Extract the full listing verbatim and drop any pictures from your copy.

Data for this exercise section start

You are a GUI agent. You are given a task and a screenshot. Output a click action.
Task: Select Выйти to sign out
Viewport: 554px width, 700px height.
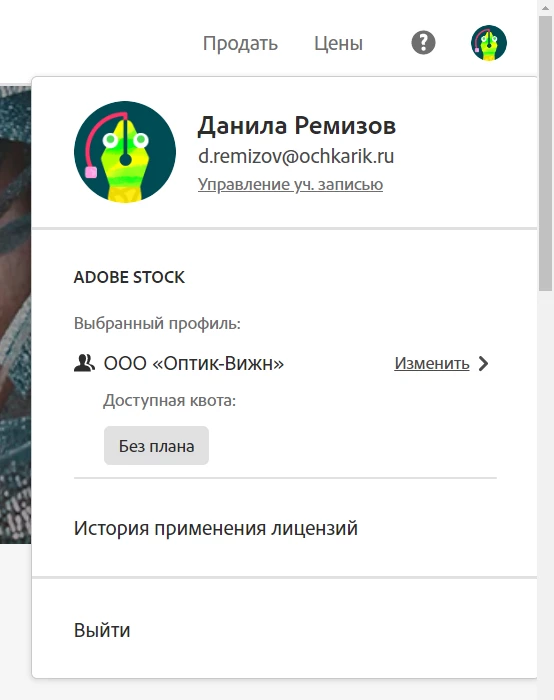102,630
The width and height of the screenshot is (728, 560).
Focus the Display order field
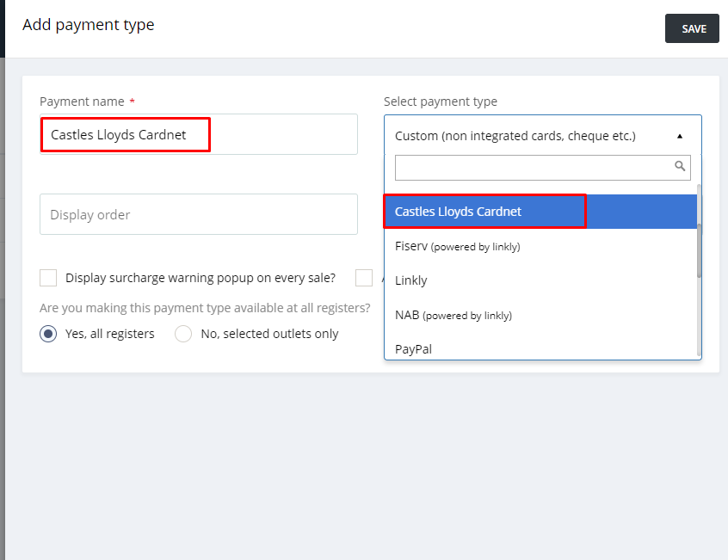pyautogui.click(x=199, y=214)
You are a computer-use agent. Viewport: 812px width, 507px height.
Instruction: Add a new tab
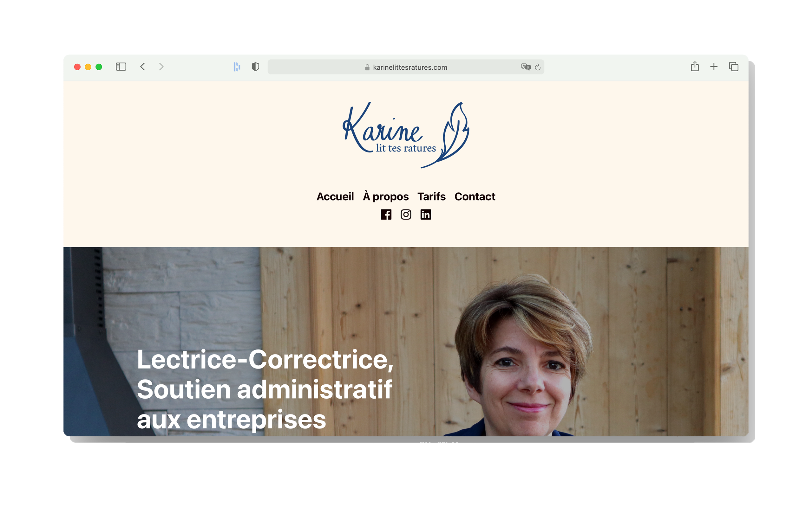pyautogui.click(x=714, y=67)
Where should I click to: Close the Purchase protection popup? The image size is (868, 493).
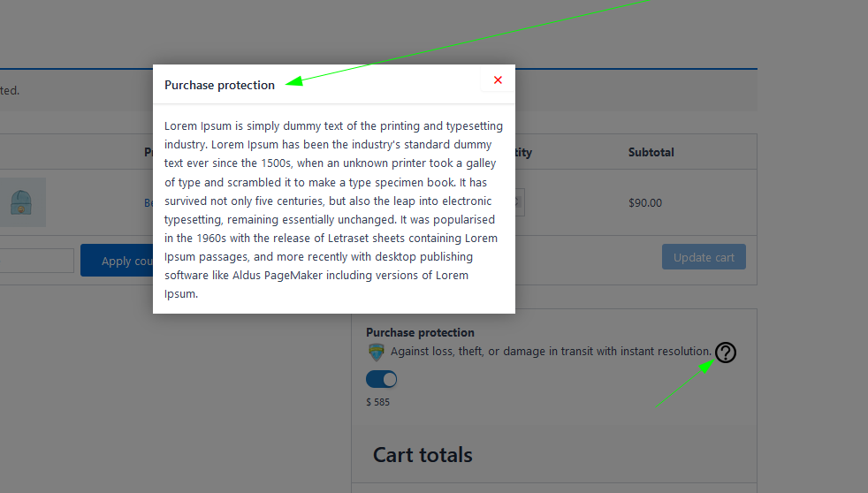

Data for this exercise section end

Task response:
You are a GUI agent. You are given a task and a screenshot. Output a click action.
Task: Select Выйти to sign out
Viewport: 554px width, 700px height.
102,630
The width and height of the screenshot is (728, 560).
Focus the Display order field
pyautogui.click(x=199, y=214)
You are a computer-use agent. Viewport: 812px width, 507px height.
Instruction: Add a new tab
pyautogui.click(x=714, y=67)
Where should I click to: Close the Purchase protection popup? The image size is (868, 493).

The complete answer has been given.